El cambio no es cosmético. La eliminación del Play-In modifica la lógica competitiva del torneo. Durante meses, varios equipos jugaron sabiendo que el octavo lugar era suficiente para seguir con vida. Hoy ya no alcanza con sobrevivir: hay que competir de verdad desde la jornada uno.
Menos cálculo, más presión
En el vestuario, este ajuste pesa más de lo que parece. El futbolista vive de detalles, pero también de contextos. Antes, un mal cierre podía corregirse en el Play-In. Ahora, cada punto perdido en fase regular se convierte en una losa.
La tabla final lo dejó claro: los cruces de cuartos llegan sin filtros intermedios. Pumas enfrentando al octavo, Chivas cruzándose con Tigres, y el resto de la llave cargada de equipos que llegan con desgaste y urgencias reales. Ya no hay colchón competitivo.
La diferencia está en la cabeza
Los formatos no ganan partidos, pero sí condicionan cómo se juegan. Este regreso al sistema tradicional expone algo que muchas veces se maquilla: la fortaleza mental.

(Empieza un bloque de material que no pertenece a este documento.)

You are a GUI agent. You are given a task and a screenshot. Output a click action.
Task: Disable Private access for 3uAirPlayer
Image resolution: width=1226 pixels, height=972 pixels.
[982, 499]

Equipos que antes navegaban en la medianía ahora están obligados a sostener nivel durante 17 jornadas. Técnicos que administraban cargas pensando en una segunda oportunidad ahora deben ajustar cada decisión con precisión quirúrgica.
La Liguilla no cambió en su estructura, pero sí en su exigencia. Llegar ya no es suficiente; llegar bien es la única forma de competir.
Un filtro más justo
En teoría, el nuevo formato premia la regularidad. Los ocho mejores avanzan sin intermediarios, lo que reduce el margen de azar que introducía el Play-In. Pero también endurece el torneo para plantillas cortas o proyectos inestables.
El resultado es una Liguilla más predecible en nombres, pero potencialmente más intensa en ejecución. Porque cuando todos los que llegan lo hacen por mérito directo, el margen de error desaparece.
La verdadera pregunta no es si el formato funciona. Es si los equipos están listos para sostener el nivel que ahora exige. Porque esta vez, la Liga MX no ofrece segundas oportunidades.